J’ai terminé Gears 5 il y a quelques semaines, et il y a donc quelques semaines que je veux en parler ici. Seulement, j’ai un gros problème : je ne sais absolument pas quoi en dire. Ça arrive, ça m’arrive. On est parfois scotché par un jeu au point de ne pas avoir les mots pour le décrire, on a parfois envie de dire simplement « achetez-le impérativement, vous verrez ». Mais ce n’est pas le cas ici. Je n’ai pas particulièrement été scotché, et ne ressens pas non plus l’envie irrésistible de ne vous donner un feu vert inconditionnel pour y jouer. Non, si je ne sais pas que dire de ce nouvel épisode, c’est simplement parce c’est le cinquième épisode canonique d’une série qui peine à se renouveler malgré plusieurs tentatives (à mon sens) ratées, c’est parce qu’on ne parle de ses rendez-vous Tinder à ses amis que lorsqu’ils sont simplement merveilleux, ou complètement foirés. Que dire alors de Gears 5, quand on fait face à un nouveau rendez-vous manqué ?

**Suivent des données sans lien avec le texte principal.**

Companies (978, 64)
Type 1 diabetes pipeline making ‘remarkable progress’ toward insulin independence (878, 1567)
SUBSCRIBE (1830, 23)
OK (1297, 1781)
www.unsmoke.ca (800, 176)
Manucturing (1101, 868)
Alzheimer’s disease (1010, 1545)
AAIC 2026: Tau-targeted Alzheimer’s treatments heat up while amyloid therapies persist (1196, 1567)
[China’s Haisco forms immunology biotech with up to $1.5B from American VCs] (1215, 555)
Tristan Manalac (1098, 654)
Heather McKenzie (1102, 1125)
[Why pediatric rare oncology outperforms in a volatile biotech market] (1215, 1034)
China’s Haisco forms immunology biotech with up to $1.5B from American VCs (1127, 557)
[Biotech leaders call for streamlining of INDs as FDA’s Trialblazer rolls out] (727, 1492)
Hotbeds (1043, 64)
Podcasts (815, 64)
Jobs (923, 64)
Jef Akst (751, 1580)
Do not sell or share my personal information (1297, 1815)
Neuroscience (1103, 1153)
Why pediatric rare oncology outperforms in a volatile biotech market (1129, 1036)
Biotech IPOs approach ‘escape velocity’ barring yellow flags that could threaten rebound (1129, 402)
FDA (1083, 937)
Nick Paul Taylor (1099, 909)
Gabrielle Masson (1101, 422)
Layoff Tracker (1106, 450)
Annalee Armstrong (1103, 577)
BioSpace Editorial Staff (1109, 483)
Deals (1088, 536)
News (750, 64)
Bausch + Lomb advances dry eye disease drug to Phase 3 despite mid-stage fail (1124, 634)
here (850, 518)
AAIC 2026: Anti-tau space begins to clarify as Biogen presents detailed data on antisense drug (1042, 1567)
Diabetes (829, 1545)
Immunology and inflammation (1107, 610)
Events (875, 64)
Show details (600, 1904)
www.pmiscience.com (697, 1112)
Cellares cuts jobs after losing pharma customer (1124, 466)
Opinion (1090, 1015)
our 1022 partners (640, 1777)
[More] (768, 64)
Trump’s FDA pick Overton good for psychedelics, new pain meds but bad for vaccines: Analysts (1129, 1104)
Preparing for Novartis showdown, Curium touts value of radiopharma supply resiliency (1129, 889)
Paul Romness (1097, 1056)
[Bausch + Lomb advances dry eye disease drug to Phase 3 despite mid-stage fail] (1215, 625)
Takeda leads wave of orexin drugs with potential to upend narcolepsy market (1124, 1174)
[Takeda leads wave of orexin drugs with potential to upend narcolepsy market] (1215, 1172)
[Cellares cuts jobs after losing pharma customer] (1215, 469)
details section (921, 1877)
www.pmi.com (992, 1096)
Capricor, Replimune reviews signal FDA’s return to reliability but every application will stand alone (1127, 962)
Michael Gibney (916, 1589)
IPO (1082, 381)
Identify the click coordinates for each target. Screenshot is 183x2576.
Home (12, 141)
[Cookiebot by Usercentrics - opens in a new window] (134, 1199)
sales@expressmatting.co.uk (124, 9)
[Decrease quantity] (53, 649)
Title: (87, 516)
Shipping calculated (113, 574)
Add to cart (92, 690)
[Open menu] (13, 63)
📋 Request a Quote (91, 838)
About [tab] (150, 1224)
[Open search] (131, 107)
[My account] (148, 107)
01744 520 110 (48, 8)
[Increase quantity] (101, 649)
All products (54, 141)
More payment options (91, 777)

Gears of War, c’est le bébé d’Epic Games, les géniteurs d’Unreal. C’était à l’époque une superbe vitrine technologique pour la nouvelle mouture du moteur maison faisant tourner le jeu, l’Unreal Engine 3, au sortir d’une génération Gamecube/PS2/Xbox sur laquelle l’Unreal Engine 2 régnait en maître. Le premier épisode de cette série lancée sur Xbox 360 était donc l’occasion pour Epic de consolider sa place de fournisseur numéro un de moteur 3D, mais aussi pour Microsoft de devancer Sony et démontrer la puissance de leur nouvelle console. Loin de moi l’idée de retirer ses mérites à Gears of War premier du nom, mais force est d’avouer aujourd’hui que cet épisode était, dans son essence, une démonstration technologique et un message envoyé à la concurrence. Le gameplay, reprenant celui de Winback sur Nintendo 64 et de Kill.Switch sur PS2, était plutôt novateur pour l’époque, mais il était d’une simplicité incroyable : on traverse un couloir jusqu’à arriver dans une arène, on se cache derrière un muret et on aligne ses ennemis dès qu’un bout de tête dépasse de la caisse derrière laquelle ils sont planqués. Cette boucle de gameplay ultra-simple était répétée pendant tout le jeu (seulement entrecoupée de passages à bord d’un véhicule un peu ratées, et toujours aussi linéaires), à travers une histoire vue et revue et d’un amoncèlement de personnages tous plus clichés les uns que les autres. On ne dirait pas, dit comme ça, mais j’avais beaucoup aimé le jeu ! Les armes étaient fun, le jeu était rythmé, mais soyons réaliste, l’ensemble était très bas du front, et convenait très bien à une démo technique. C’est surtout avec Gears of War 2 que la série a acquis ses lettres de noblesse : les développeurs ne pouvant plus autant compter sur l’effet de nouveauté technologique, ils ont étoffé leur univers, étoffé le gameplay, mais ils ont surtout énormément travaillé la mise en scène. Qui peut oublier l’atmosphère si particulière et dérangeante de New Hope ? La démesure des affrontements contre les Brumaks ou le ver géant que l-on tue de l’intérieur ? Seulement, quand à force de surenchère on en met plein les yeux dès le deuxième épisode, difficile de renouveler l’exploit une troisième fois. Epic a tenté tant bien que mal de le faire avec Gears of War 3, mais sans ne jamais réussir à re-capturer la magie qui faisait son prédécesseur, avant de jeter l’éponge et refiler le bébé à Microsoft.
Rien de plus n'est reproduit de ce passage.